I have sometimes wondered if Jon Sanders had any personal relationships in his adult life, but not enough to search to find out.

Shane said...

I only want you to keep enjoying adventuring and artfully sharing in whatever capacity you are able. I suppose some may want to see or believe that the epic life you have navigated can go on accelerating, unabated and forever. Your most recent loop in a 2000lb vessel while closing in on 80 does little to dissuade that belief. If you had done it with a slew of sponsors in a spiffy Halberg Rassey a change in pace might be a little easier for some to accept. Whatever you choose Im certain that you will do it in a way only Webb Chiles would. Ill continue looking forward to those reports from wherever that edge may be. Please continue to stay on this side of the edge for as long as possible!

David Hughes said...

My view is sailing matters a great deal to you, and I hope you don’t give it up. My view on suffering is that it might have been something you needed to subject yourself too, as a test, or as some sort of prerequisite to enabling your artistic sense. My view is also that by now you’ve done more than your share of suffering, and that you should keep sailing, and eschew suffering. Get a 36 footer and take Carol along when she feels like it. You could have 10 more enjoyable sailing years with that sort of plan. It’s not automatic that “Dying” can’t be enjoyed.

Anonymous said...

Thank you for highlighting two of my favorite poems.
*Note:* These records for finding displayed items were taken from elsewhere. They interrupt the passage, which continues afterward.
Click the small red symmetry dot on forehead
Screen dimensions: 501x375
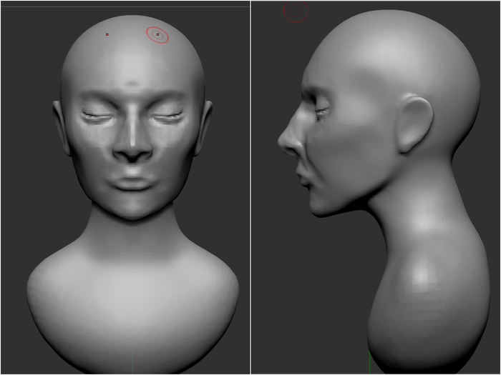tap(107, 34)
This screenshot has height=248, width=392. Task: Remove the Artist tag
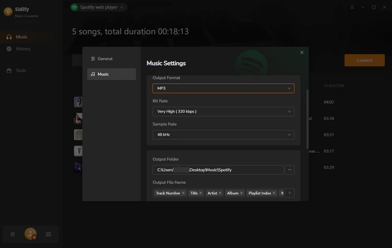220,193
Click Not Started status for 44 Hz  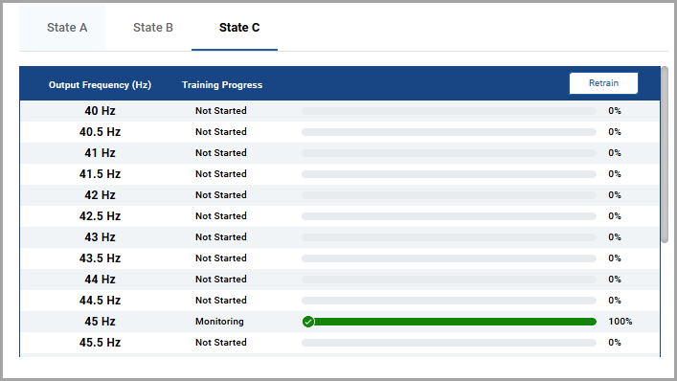pos(220,280)
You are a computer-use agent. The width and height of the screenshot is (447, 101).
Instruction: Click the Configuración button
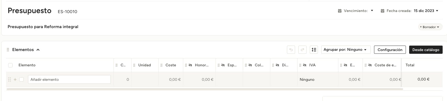pos(390,50)

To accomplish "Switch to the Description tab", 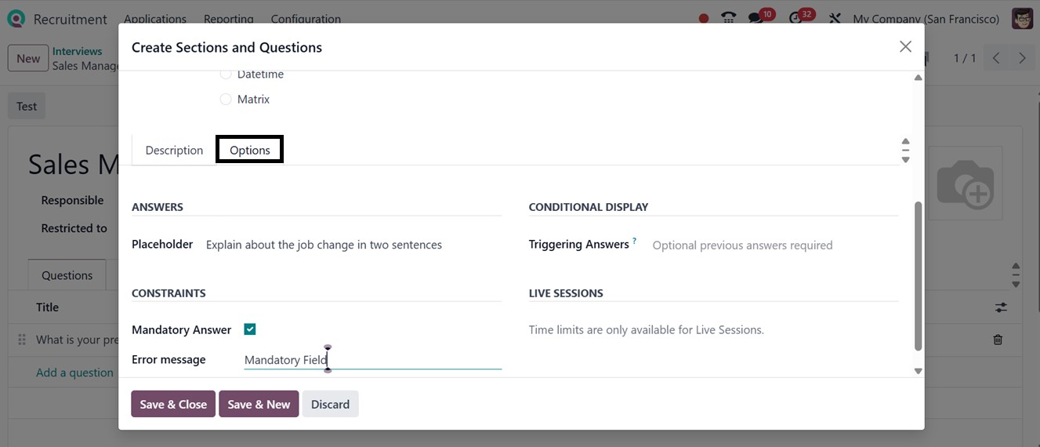I will pyautogui.click(x=174, y=150).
Regarding your question: I wish you peace and enjoyment however you choose to define and find them. Selfishly, I hope that you keep writing regardless.

Mike Lewis said...

There are many Cape Horns out there. I've lost a couple of boats on my own Cape Horn. You have NOTHING to prove to any of us; yourself however...

Ants Uiga said...

Contemplate. Decide. Do whatever or not.
I would not pay attention to my comments or anyone else's comments.

floater81 said...

you've made sacrafices to live the life you wanted and the way I see it is if you have a desire to do it again than go for it. After watching your youtube video at the end of your last circumnavigation you talked about the end of living part of your life. I think if thats how you feel than keep sailing and keep living until life is taken from you. You are probably one of a handful of people on the planet who could sail around the world alone in their 80's. why waste it

Unknown said...

Webb,

Rest and revel in the begetting of the old by the young.

https://www.youtube.com/watch?v=HotmG6eNyYY

Webb said...

Thank you, Unknown, I enjoyed the video and admire the dedication and talent.